What is being asked: Read the data, and whenever a line holds the word "Given", report that line.

Records to process:
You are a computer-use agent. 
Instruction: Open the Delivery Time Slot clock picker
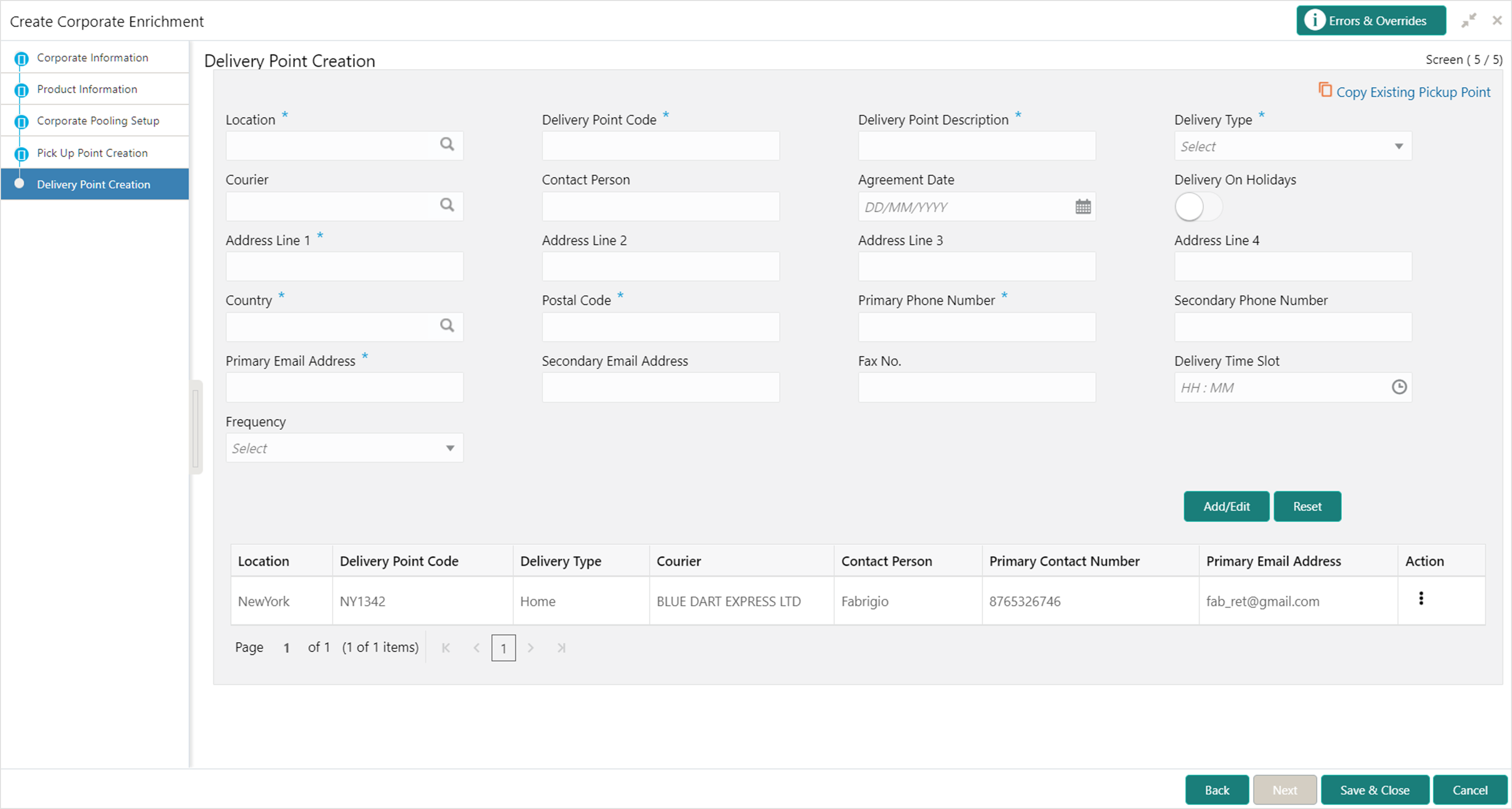(1399, 387)
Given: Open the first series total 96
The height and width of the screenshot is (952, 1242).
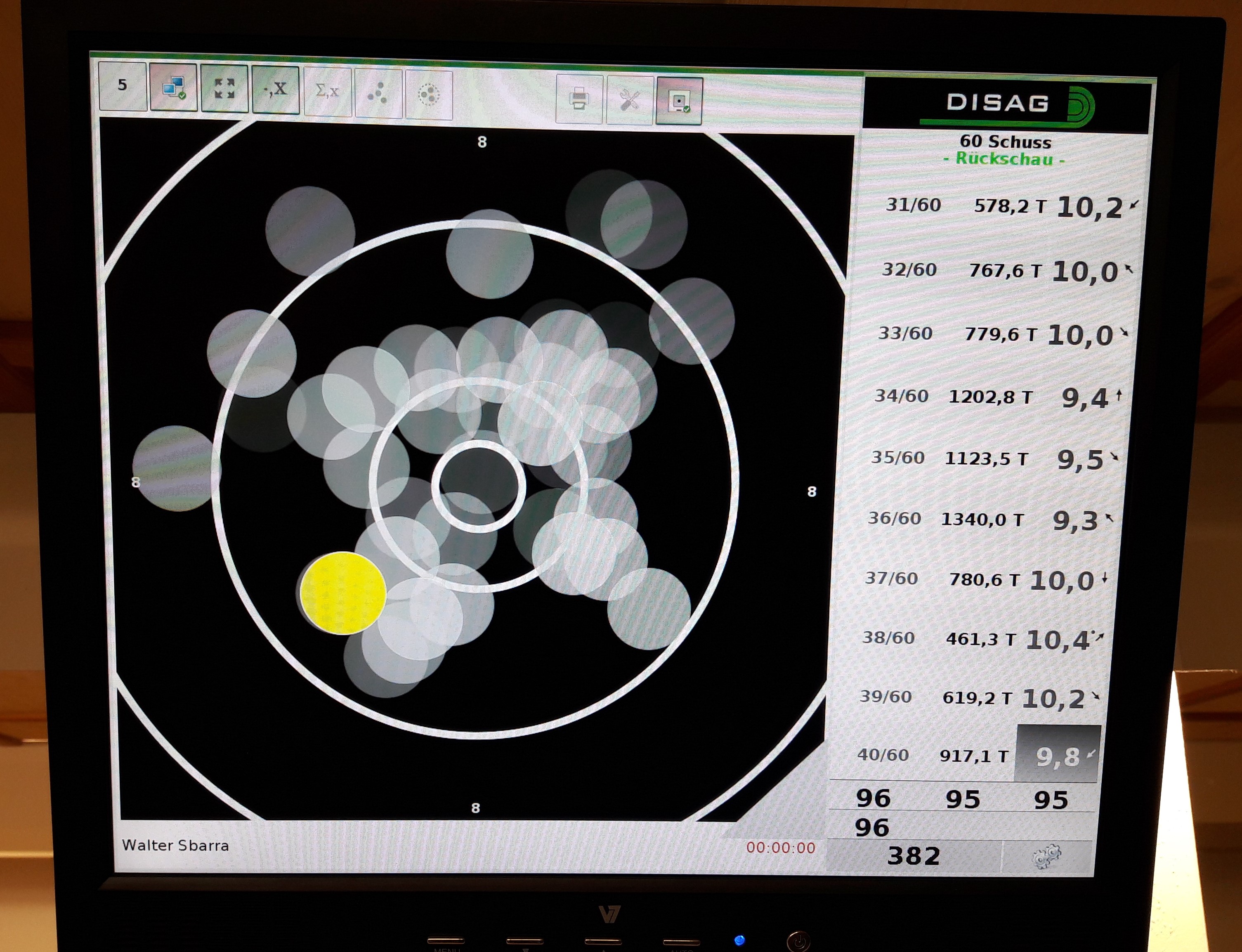Looking at the screenshot, I should [x=873, y=798].
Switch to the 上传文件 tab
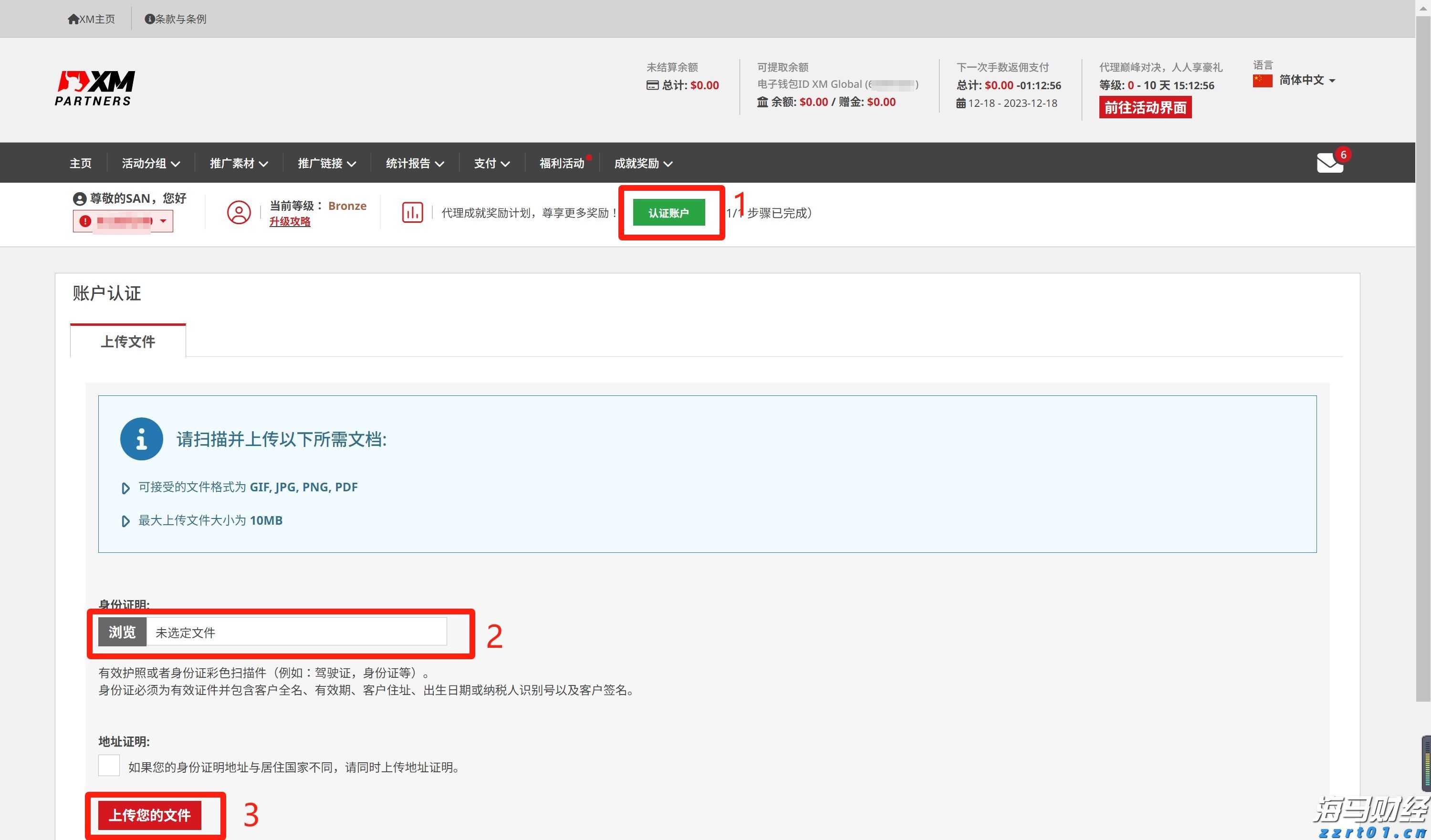Image resolution: width=1431 pixels, height=840 pixels. (127, 341)
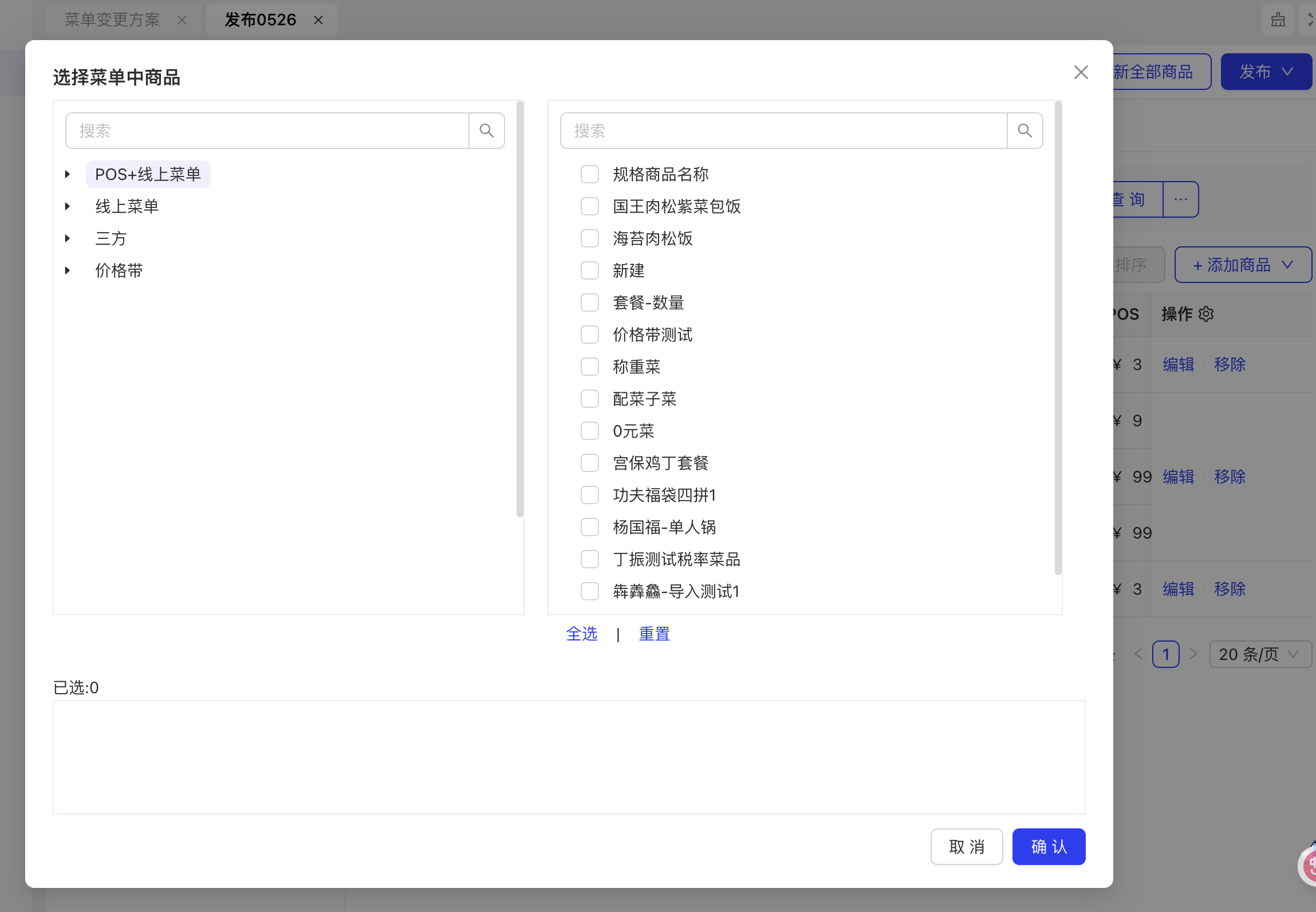This screenshot has width=1316, height=912.
Task: Click the store icon at top right
Action: click(x=1278, y=20)
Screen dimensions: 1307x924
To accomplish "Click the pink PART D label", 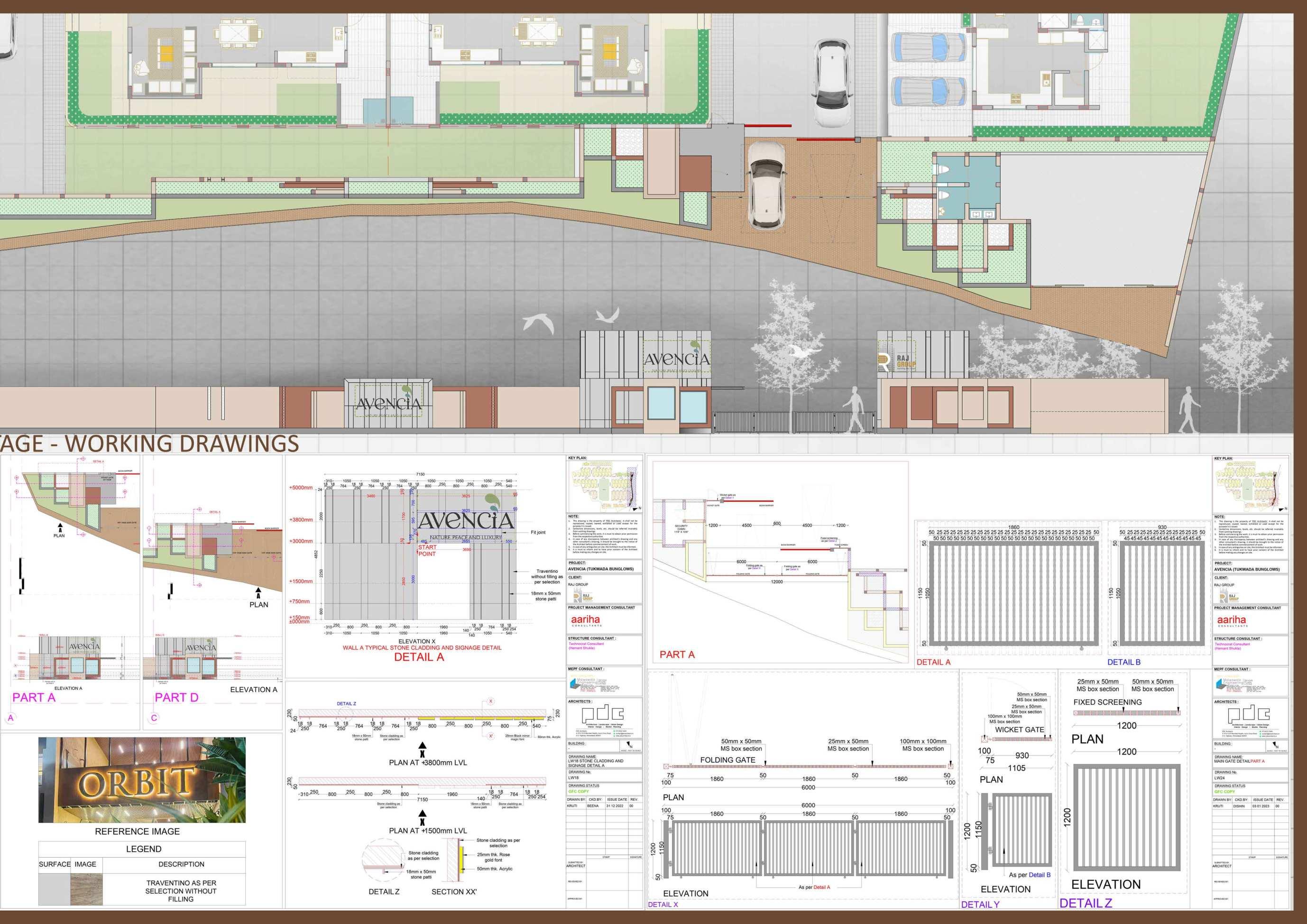I will (x=176, y=697).
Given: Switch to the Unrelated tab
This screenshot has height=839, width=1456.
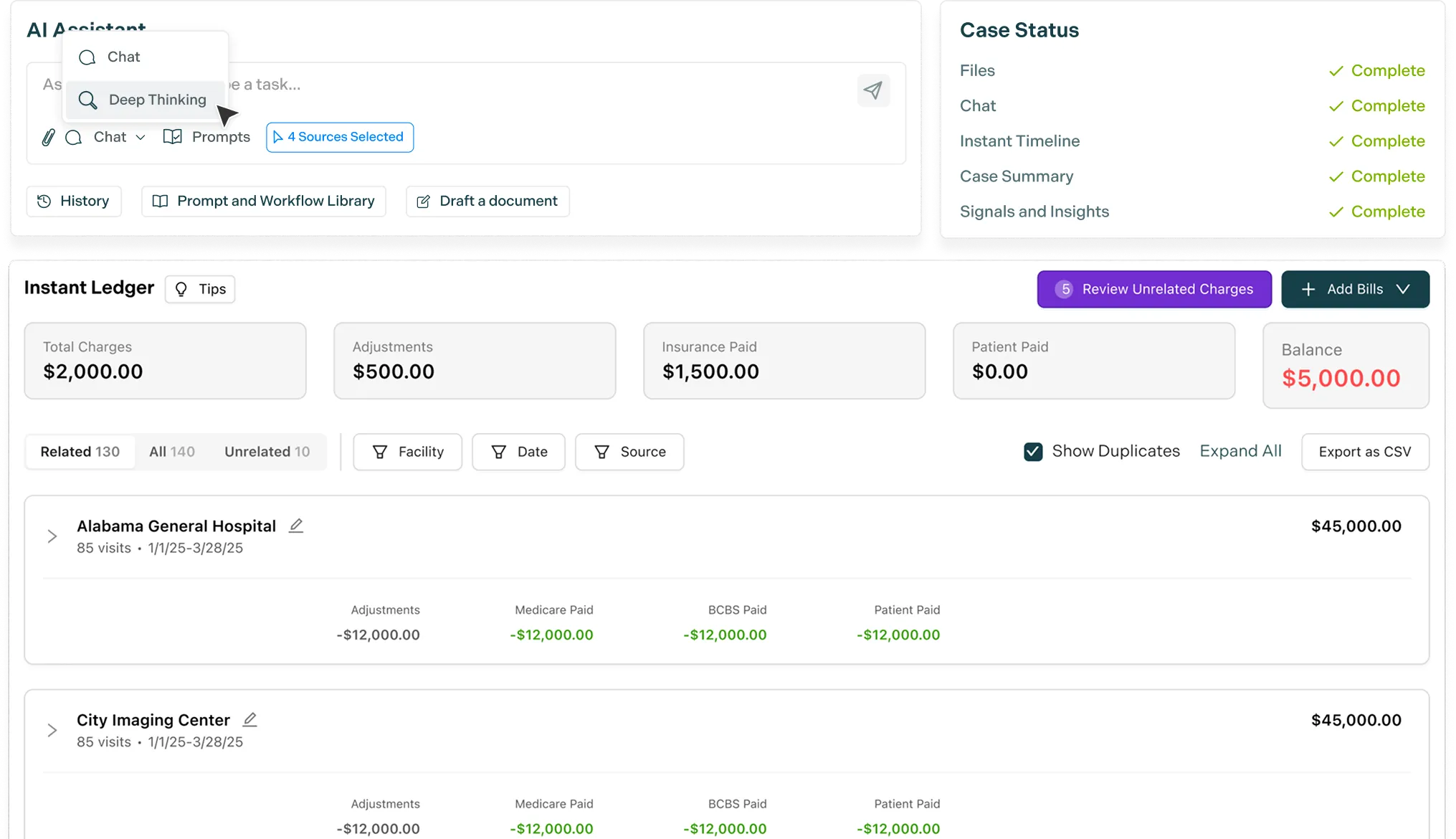Looking at the screenshot, I should click(267, 452).
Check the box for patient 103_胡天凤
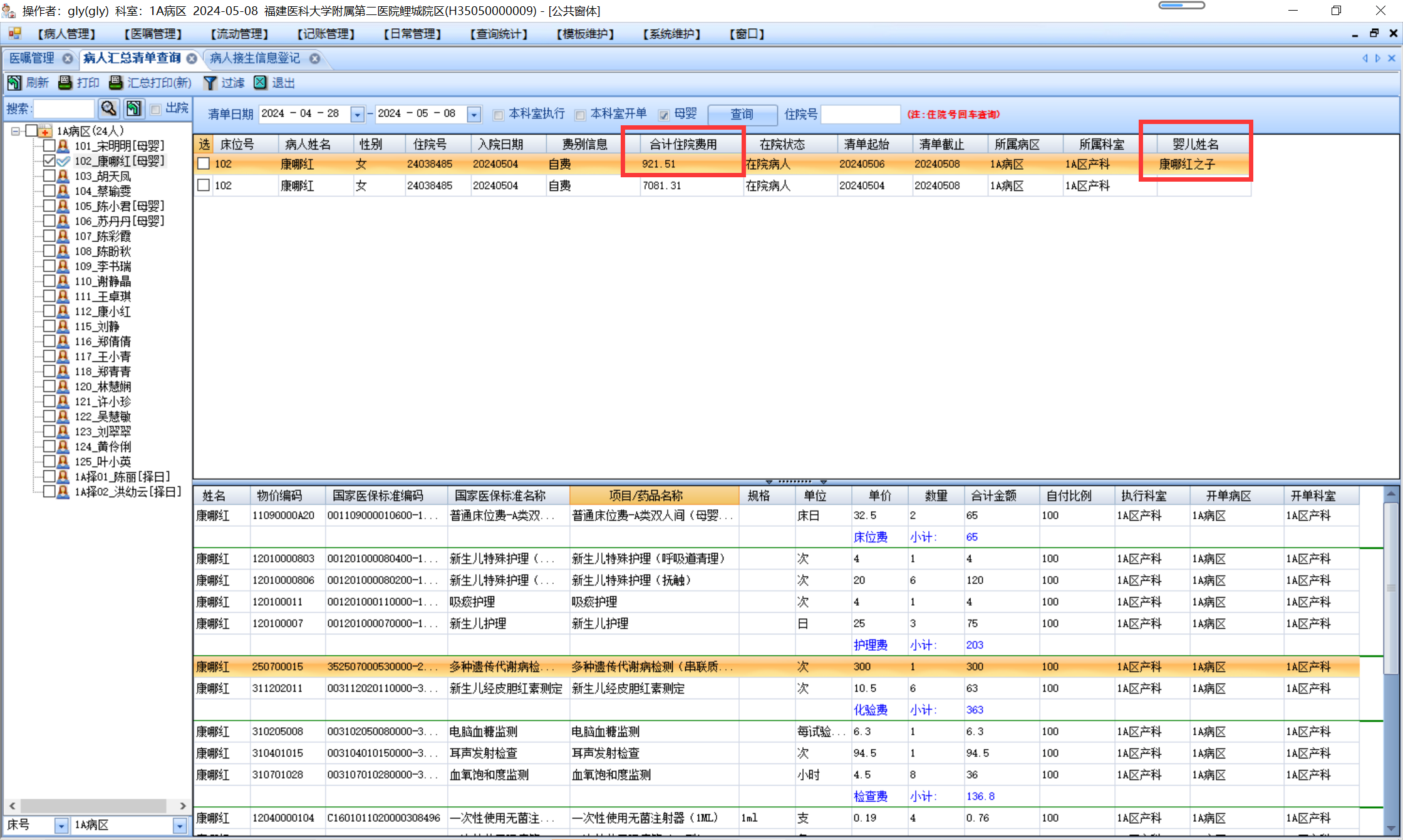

Answer to this exercise:
Given: Open the first series total 96
Given: Switch to the Unrelated tab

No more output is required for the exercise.